--- START OF Supplied information ---

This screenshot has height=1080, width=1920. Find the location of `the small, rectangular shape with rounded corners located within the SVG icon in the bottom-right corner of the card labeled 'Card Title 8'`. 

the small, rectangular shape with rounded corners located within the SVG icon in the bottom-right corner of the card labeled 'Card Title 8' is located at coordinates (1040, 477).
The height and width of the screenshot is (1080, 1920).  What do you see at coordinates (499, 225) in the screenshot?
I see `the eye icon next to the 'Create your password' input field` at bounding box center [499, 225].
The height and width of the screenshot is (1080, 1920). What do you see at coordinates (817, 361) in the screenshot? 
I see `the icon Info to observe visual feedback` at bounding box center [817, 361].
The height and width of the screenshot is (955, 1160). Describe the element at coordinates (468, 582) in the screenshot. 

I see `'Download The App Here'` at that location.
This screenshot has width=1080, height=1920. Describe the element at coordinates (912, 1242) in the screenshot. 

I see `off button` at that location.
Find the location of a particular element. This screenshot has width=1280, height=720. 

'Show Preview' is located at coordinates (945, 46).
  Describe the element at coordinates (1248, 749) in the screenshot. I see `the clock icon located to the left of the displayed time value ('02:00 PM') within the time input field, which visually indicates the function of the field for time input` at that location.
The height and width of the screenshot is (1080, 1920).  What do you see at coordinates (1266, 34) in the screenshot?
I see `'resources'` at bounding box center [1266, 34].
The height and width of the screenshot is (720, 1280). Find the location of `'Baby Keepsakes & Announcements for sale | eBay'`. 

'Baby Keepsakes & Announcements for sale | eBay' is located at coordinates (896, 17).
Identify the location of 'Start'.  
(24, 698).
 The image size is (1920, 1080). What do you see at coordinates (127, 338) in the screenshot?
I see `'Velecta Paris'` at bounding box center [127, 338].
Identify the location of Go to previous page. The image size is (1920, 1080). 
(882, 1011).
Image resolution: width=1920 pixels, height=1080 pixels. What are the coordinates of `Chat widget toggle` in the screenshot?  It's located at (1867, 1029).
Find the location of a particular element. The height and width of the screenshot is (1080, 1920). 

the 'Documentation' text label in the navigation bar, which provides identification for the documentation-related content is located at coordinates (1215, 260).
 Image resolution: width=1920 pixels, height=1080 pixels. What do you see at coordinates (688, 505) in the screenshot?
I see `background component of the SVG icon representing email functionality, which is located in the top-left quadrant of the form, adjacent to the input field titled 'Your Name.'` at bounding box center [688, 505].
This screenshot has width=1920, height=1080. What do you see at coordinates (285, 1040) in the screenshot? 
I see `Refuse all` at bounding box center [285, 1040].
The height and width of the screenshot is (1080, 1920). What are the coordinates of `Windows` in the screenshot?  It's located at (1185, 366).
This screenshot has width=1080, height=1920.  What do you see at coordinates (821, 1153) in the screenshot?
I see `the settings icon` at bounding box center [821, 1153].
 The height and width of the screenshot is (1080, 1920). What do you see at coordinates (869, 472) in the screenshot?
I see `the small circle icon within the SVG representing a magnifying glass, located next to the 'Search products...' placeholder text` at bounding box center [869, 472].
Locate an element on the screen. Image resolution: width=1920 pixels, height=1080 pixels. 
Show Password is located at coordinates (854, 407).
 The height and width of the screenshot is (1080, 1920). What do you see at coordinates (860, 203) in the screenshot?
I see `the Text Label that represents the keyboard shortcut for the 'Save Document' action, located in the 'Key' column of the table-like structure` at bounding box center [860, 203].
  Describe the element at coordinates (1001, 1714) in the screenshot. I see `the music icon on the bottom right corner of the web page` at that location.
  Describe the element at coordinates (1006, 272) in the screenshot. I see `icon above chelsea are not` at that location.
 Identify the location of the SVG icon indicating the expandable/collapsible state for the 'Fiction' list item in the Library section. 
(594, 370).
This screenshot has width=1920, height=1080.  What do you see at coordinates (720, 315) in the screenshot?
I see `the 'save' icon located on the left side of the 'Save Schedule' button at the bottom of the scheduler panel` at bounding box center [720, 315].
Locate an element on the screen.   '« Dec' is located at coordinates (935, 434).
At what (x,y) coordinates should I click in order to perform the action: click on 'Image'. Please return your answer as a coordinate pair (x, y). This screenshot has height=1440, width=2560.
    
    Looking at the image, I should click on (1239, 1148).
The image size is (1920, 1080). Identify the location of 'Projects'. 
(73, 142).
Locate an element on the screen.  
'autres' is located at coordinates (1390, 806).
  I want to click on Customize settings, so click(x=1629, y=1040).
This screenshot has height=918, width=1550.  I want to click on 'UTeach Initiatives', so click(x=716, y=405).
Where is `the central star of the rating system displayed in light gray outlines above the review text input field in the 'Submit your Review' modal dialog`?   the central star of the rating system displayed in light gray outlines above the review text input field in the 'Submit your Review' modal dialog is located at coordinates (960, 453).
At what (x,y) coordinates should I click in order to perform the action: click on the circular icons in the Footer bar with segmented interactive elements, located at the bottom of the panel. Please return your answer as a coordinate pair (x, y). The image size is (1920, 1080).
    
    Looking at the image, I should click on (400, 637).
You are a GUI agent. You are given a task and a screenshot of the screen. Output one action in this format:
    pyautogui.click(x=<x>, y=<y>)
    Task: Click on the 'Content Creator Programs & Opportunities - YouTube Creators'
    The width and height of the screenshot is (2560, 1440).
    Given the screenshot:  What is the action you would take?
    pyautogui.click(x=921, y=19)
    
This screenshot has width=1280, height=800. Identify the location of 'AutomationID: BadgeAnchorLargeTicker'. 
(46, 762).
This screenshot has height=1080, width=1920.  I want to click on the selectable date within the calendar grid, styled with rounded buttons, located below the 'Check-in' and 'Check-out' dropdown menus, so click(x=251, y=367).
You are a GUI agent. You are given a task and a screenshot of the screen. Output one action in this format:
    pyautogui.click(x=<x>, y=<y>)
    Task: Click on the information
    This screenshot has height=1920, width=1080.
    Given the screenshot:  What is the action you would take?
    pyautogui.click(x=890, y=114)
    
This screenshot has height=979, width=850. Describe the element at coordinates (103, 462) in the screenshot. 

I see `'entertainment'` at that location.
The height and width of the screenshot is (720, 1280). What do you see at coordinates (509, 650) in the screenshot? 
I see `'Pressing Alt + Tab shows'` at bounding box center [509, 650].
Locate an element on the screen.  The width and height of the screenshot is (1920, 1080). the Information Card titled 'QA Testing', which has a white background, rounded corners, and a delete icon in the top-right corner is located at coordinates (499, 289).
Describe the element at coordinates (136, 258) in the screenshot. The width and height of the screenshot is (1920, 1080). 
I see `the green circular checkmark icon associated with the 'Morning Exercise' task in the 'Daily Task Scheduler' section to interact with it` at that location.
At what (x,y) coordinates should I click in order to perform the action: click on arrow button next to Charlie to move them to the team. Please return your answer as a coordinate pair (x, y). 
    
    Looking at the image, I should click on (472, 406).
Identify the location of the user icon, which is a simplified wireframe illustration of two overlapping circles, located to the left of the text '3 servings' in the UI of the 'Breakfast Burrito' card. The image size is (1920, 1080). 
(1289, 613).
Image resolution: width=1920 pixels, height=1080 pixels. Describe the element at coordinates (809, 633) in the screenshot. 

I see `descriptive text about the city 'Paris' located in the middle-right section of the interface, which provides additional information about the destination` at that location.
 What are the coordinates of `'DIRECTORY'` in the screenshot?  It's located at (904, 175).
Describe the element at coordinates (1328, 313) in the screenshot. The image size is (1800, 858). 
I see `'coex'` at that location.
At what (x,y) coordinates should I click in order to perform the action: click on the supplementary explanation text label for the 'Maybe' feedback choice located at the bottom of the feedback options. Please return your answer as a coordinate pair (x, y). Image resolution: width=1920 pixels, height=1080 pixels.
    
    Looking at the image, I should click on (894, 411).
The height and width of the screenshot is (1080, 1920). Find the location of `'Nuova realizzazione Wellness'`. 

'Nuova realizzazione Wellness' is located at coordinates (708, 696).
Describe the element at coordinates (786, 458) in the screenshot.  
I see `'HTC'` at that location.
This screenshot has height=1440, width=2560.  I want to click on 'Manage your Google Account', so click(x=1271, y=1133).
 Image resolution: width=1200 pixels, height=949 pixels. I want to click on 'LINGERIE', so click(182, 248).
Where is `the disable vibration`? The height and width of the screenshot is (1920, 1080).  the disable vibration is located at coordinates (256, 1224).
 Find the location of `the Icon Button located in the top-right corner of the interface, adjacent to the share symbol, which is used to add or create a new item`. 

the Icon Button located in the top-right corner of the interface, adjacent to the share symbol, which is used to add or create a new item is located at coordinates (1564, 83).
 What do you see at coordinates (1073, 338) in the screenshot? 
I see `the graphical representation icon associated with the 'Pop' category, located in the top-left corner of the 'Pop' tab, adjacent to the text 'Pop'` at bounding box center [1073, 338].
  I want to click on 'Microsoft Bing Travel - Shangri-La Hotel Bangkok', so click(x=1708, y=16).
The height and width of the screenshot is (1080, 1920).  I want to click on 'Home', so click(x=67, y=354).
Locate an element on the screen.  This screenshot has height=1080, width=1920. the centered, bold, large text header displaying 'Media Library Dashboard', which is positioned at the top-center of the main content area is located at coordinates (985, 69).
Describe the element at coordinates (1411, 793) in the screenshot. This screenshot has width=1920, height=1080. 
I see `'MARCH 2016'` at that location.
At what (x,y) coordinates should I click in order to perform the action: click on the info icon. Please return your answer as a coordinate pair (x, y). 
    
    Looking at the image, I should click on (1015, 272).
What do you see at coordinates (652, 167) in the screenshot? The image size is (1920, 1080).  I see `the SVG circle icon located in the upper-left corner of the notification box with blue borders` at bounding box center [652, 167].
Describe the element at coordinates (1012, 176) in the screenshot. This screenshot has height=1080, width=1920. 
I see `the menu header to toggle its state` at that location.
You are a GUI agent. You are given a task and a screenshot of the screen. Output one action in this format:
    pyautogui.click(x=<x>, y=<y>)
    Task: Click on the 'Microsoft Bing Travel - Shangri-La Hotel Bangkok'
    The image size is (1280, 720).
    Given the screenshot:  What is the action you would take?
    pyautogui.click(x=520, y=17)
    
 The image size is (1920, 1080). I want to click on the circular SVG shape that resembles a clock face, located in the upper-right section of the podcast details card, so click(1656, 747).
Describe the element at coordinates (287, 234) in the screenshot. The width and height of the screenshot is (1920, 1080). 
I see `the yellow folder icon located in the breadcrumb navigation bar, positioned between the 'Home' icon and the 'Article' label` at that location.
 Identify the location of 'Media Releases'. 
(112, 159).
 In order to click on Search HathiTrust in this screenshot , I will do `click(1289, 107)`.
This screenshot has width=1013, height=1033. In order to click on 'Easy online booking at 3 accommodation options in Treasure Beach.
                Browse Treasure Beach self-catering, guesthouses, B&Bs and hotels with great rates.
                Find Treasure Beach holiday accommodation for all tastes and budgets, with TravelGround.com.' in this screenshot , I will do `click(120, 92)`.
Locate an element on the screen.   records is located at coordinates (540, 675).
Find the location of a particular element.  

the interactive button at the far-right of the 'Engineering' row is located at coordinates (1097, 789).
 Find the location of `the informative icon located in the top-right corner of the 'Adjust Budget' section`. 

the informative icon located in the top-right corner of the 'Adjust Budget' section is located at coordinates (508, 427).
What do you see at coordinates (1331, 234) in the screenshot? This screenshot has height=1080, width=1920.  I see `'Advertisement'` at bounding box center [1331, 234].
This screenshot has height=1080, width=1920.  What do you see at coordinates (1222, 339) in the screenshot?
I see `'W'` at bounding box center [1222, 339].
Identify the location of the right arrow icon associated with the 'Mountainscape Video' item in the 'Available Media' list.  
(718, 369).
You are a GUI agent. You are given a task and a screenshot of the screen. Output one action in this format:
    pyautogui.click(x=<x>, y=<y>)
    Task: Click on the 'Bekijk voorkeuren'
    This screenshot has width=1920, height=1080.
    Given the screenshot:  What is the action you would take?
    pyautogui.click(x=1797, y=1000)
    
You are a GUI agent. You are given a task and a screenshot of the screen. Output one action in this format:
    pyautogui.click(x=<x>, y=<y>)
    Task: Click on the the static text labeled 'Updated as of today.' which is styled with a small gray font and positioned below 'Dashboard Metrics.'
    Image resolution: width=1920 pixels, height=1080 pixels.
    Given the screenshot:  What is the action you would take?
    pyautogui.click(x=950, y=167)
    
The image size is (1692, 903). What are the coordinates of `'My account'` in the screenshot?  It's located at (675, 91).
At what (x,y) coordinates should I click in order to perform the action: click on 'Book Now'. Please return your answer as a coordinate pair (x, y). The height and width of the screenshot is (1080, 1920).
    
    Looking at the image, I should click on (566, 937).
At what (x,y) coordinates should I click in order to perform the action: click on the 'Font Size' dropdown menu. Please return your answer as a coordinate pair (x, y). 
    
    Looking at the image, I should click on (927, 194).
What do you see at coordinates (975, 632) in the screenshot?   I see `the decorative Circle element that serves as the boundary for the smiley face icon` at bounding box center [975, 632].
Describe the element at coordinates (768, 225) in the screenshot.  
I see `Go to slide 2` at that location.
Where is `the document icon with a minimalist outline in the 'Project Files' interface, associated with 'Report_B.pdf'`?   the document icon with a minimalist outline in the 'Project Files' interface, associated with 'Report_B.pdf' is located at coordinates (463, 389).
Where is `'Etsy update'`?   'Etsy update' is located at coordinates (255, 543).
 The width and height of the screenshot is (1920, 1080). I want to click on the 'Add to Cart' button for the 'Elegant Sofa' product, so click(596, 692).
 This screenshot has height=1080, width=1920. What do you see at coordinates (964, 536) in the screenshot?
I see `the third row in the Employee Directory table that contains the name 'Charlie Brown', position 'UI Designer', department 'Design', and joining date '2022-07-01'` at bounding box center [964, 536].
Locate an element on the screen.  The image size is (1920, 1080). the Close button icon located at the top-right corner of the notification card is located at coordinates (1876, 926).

--- END OF Supplied information ---

▶ **What the exercise asks**
Edit the entries from the first line through the line containing "center [817, 361].", both included, so that "Find the location of" reads "Locate". Leave all other text in those lines unchanged.

▶ **Exercise solution**
This screenshot has height=1080, width=1920. Locate `the small, rectangular shape with rounded corners located within the SVG icon in the bottom-right corner of the card labeled 'Card Title 8'`. 

the small, rectangular shape with rounded corners located within the SVG icon in the bottom-right corner of the card labeled 'Card Title 8' is located at coordinates (1040, 477).
The height and width of the screenshot is (1080, 1920).  What do you see at coordinates (499, 225) in the screenshot?
I see `the eye icon next to the 'Create your password' input field` at bounding box center [499, 225].
The height and width of the screenshot is (1080, 1920). What do you see at coordinates (817, 361) in the screenshot? 
I see `the icon Info to observe visual feedback` at bounding box center [817, 361].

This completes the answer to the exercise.